This positive trend reflects the proactive, flexible, and timely management of the State Bank of Vietnam (SBV). The SBV has consistently directed credit institutions to reduce operational costs, enhance technology adoption, and implement solutions to lower lending rates. As of October 31, interbank interest rates for terms over one month increased slightly by 0.11-0.37% per year, indicating a rise in short-term liquidity demand but remaining within manageable limits.

Additionally, to address the impacts of natural disasters, storms, and floods, the SBV has instructed commercial banks to reduce interest rates by up to 2% per year, restructure debt repayment terms, waive loan interest, and provide new credit to help individuals and businesses restore their production and operations.

Banks have reduced interest rates by 0.5-2% per year for affected loans, waived late payment interest, and adjusted overdue interest rates to match within-term rates. Notably, the Agricultural and Rural Development Bank (Agribank) has allocated a VND 5,000 billion credit package with a maximum interest rate reduction of 1% per year for individual customers recovering from storm and flood damage. VietinBank has reduced interest rates by up to 2% per year for both existing and new customers, applicable until December 31, 2025.

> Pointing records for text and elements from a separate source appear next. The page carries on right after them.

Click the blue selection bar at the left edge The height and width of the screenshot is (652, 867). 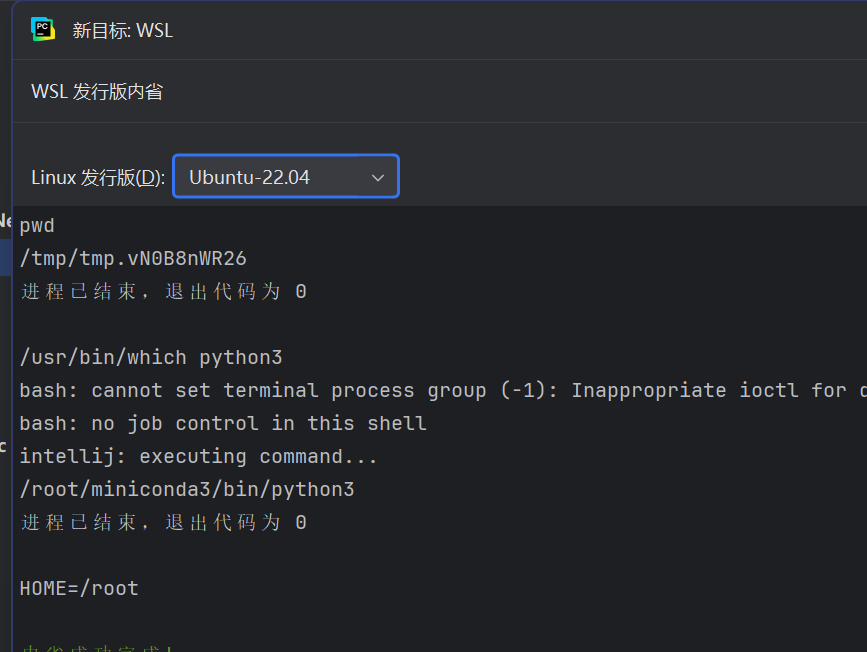[x=3, y=257]
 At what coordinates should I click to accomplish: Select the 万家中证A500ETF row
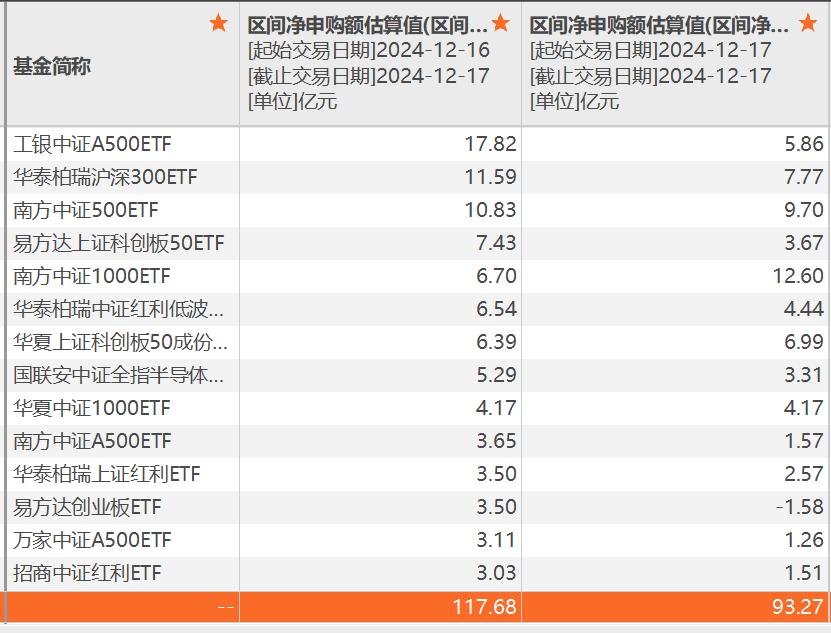(92, 540)
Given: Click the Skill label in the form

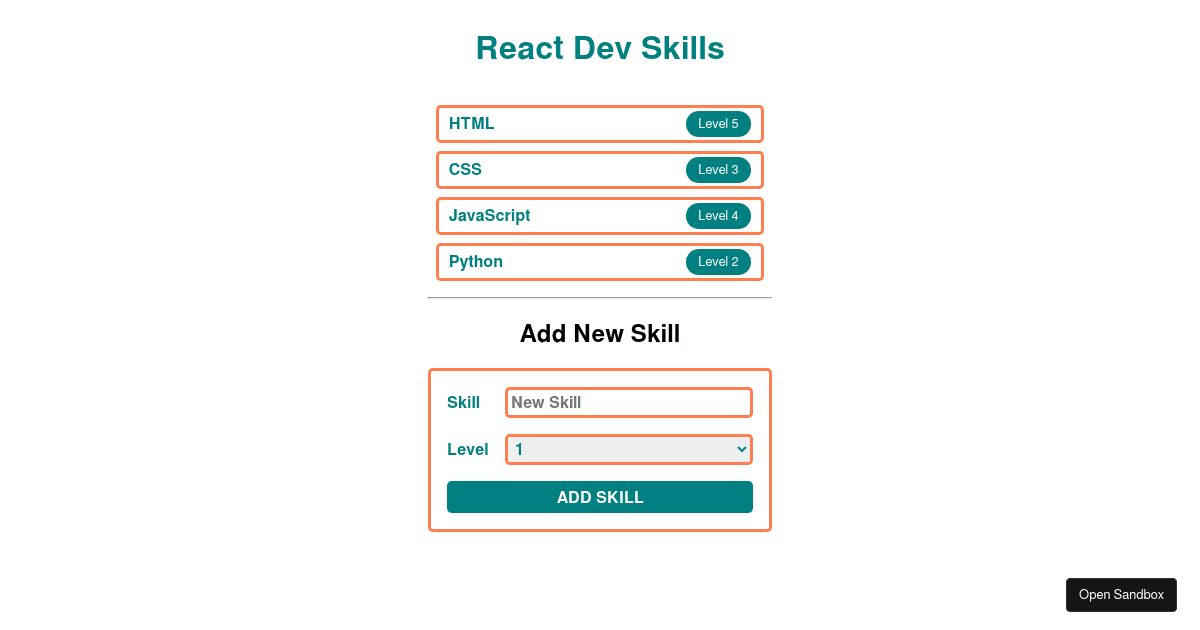Looking at the screenshot, I should click(463, 402).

The restructuring of the credit institution system continues under the “Restructuring the Credit Institution System in Association with Non-Performing Loan Settlement for 2021-2025” scheme (Scheme 689). By the end of August 2025, the on-balance-sheet bad debt ratio (excluding special-controlled commercial banks) remained at 1.71%, meeting the National Assembly and Government’s target of below 3%.

With reduced interest rates, reasonable credit growth, controlled bad debt, and accelerated digital transformation, the SBV’s monetary policy continues to play a pivotal role in stabilizing the macroeconomy, supporting businesses and individuals, and laying a solid foundation for sustainable growth in the future.